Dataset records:
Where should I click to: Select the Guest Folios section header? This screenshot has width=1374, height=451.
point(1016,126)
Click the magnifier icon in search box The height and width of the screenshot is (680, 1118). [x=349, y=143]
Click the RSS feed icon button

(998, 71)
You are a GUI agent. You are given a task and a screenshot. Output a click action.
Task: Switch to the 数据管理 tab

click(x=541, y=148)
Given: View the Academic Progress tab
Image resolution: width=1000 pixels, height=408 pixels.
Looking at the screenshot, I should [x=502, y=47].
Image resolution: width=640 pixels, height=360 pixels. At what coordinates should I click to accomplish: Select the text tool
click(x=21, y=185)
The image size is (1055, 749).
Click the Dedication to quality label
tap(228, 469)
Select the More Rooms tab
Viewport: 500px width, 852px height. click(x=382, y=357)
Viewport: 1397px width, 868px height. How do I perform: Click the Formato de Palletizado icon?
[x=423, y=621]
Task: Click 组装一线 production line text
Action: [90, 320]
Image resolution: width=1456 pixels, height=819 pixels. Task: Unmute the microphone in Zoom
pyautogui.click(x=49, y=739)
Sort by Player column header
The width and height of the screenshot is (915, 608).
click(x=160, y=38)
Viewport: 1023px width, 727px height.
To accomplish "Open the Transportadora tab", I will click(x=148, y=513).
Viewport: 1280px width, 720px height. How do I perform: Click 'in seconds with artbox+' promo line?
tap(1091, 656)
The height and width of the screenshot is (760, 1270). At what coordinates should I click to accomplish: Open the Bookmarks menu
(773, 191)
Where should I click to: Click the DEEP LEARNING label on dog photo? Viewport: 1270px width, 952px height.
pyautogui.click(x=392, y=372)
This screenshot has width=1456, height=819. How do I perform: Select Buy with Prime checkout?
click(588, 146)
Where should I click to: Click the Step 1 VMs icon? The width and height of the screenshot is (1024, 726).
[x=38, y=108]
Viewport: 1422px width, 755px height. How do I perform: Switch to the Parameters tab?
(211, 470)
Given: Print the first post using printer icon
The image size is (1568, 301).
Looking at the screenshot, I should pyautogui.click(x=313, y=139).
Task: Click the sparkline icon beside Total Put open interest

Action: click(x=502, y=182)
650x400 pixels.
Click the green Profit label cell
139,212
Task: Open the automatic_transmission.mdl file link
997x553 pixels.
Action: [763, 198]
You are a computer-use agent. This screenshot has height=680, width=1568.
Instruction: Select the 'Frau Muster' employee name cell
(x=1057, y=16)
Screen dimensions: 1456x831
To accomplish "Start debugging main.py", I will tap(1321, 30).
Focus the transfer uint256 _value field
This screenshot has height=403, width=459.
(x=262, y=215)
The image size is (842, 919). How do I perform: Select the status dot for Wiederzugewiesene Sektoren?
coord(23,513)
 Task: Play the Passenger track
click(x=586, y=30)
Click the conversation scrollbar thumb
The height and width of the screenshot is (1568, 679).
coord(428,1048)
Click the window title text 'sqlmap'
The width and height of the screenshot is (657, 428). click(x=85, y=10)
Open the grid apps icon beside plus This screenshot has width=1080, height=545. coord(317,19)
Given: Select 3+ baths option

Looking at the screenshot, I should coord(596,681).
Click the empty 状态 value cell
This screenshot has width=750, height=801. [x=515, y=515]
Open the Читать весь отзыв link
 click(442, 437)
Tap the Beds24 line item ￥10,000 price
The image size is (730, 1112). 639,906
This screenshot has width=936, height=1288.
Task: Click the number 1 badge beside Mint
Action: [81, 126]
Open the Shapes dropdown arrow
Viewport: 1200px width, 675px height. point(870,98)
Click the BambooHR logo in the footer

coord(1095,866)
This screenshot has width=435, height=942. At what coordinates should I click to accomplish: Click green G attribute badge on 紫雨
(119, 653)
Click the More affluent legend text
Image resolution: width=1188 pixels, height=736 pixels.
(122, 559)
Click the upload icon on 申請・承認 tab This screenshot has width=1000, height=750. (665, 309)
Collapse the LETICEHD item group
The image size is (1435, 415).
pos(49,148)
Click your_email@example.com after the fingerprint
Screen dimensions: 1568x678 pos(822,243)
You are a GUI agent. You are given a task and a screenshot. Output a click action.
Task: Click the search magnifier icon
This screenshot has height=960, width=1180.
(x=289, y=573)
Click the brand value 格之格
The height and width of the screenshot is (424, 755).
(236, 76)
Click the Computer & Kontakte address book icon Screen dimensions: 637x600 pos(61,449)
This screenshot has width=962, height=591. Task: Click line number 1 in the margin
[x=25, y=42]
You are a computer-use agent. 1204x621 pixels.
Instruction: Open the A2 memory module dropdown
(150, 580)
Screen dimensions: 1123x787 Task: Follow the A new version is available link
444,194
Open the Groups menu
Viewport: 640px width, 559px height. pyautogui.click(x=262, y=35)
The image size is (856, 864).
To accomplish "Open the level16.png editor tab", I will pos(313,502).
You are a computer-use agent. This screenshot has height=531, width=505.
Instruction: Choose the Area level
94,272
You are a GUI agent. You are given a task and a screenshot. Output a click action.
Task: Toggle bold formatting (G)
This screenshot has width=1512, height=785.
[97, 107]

WORK INSTRUCTIONS:
Transcribe every entry verbatim.

ANSWER AREA:
Where should I click to: Select the Guest Folios section header? This screenshot has width=1374, height=451.
point(1016,126)
Click the magnifier icon in search box The height and width of the screenshot is (680, 1118). [x=349, y=143]
Click the RSS feed icon button

(998, 71)
You are a GUI agent. You are given a task and a screenshot. Output a click action.
Task: Switch to the 数据管理 tab

click(x=541, y=148)
Given: View the Academic Progress tab
Image resolution: width=1000 pixels, height=408 pixels.
Looking at the screenshot, I should [x=502, y=47].
Image resolution: width=640 pixels, height=360 pixels. At what coordinates should I click to accomplish: Select the text tool
click(x=21, y=185)
The image size is (1055, 749).
Click the Dedication to quality label
tap(228, 469)
Select the More Rooms tab
Viewport: 500px width, 852px height. click(x=382, y=357)
Viewport: 1397px width, 868px height. How do I perform: Click the Formato de Palletizado icon?
[x=423, y=621]
Task: Click 组装一线 production line text
Action: [90, 320]
Image resolution: width=1456 pixels, height=819 pixels. Task: Unmute the microphone in Zoom
pyautogui.click(x=49, y=739)
Sort by Player column header
The width and height of the screenshot is (915, 608).
click(x=160, y=38)
Viewport: 1023px width, 727px height.
To accomplish "Open the Transportadora tab", I will click(x=148, y=513).
Viewport: 1280px width, 720px height. How do I perform: Click 'in seconds with artbox+' promo line?
tap(1091, 656)
The height and width of the screenshot is (760, 1270). At what coordinates should I click to accomplish: Open the Bookmarks menu
(773, 191)
Where should I click to: Click the DEEP LEARNING label on dog photo? Viewport: 1270px width, 952px height.
pyautogui.click(x=392, y=372)
This screenshot has width=1456, height=819. How do I perform: Select Buy with Prime checkout?
click(588, 146)
Where should I click to: Click the Step 1 VMs icon? The width and height of the screenshot is (1024, 726).
[x=38, y=108]
Viewport: 1422px width, 755px height. How do I perform: Switch to the Parameters tab?
(211, 470)
Given: Print the first post using printer icon
The image size is (1568, 301).
Looking at the screenshot, I should pyautogui.click(x=313, y=139).
Task: Click the sparkline icon beside Total Put open interest

Action: click(x=502, y=182)
650x400 pixels.
Click the green Profit label cell
139,212
Task: Open the automatic_transmission.mdl file link
997x553 pixels.
Action: [763, 198]
You are a computer-use agent. This screenshot has height=680, width=1568.
Instruction: Select the 'Frau Muster' employee name cell
(x=1057, y=16)
Screen dimensions: 1456x831
To accomplish "Start debugging main.py", I will tap(1321, 30).
Focus the transfer uint256 _value field
This screenshot has height=403, width=459.
(x=262, y=215)
The image size is (842, 919). How do I perform: Select the status dot for Wiederzugewiesene Sektoren?
coord(23,513)
 Task: Play the Passenger track
click(x=586, y=30)
Click the conversation scrollbar thumb
The height and width of the screenshot is (1568, 679).
coord(428,1048)
Click the window title text 'sqlmap'
The width and height of the screenshot is (657, 428). click(x=85, y=10)
Open the grid apps icon beside plus This screenshot has width=1080, height=545. coord(317,19)
Given: Select 3+ baths option

Looking at the screenshot, I should coord(596,681).
Click the empty 状态 value cell
This screenshot has width=750, height=801. [x=515, y=515]
Open the Читать весь отзыв link
 click(442, 437)
Tap the Beds24 line item ￥10,000 price
The image size is (730, 1112). 639,906
This screenshot has width=936, height=1288.
Task: Click the number 1 badge beside Mint
Action: [81, 126]
Open the Shapes dropdown arrow
Viewport: 1200px width, 675px height. point(870,98)
Click the BambooHR logo in the footer

coord(1095,866)
This screenshot has width=435, height=942. At what coordinates should I click to accomplish: Click green G attribute badge on 紫雨
(119, 653)
Click the More affluent legend text
Image resolution: width=1188 pixels, height=736 pixels.
(122, 559)
Click the upload icon on 申請・承認 tab This screenshot has width=1000, height=750. (665, 309)
Collapse the LETICEHD item group
The image size is (1435, 415).
pos(49,148)
Click your_email@example.com after the fingerprint
Screen dimensions: 1568x678 pos(822,243)
You are a GUI agent. You are given a task and a screenshot. Output a click action.
Task: Click the search magnifier icon
This screenshot has height=960, width=1180.
(x=289, y=573)
Click the brand value 格之格
The height and width of the screenshot is (424, 755).
(236, 76)
Click the Computer & Kontakte address book icon Screen dimensions: 637x600 pos(61,449)
This screenshot has width=962, height=591. Task: Click line number 1 in the margin
[x=25, y=42]
You are a computer-use agent. 1204x621 pixels.
Instruction: Open the A2 memory module dropdown
(150, 580)
Screen dimensions: 1123x787 Task: Follow the A new version is available link
444,194
Open the Groups menu
Viewport: 640px width, 559px height. pyautogui.click(x=262, y=35)
The image size is (856, 864).
To accomplish "Open the level16.png editor tab", I will pos(313,502).
You are a computer-use agent. This screenshot has height=531, width=505.
Instruction: Choose the Area level
94,272
You are a GUI agent. You are given a task and a screenshot. Output a click action.
Task: Toggle bold formatting (G)
This screenshot has width=1512, height=785.
[97, 107]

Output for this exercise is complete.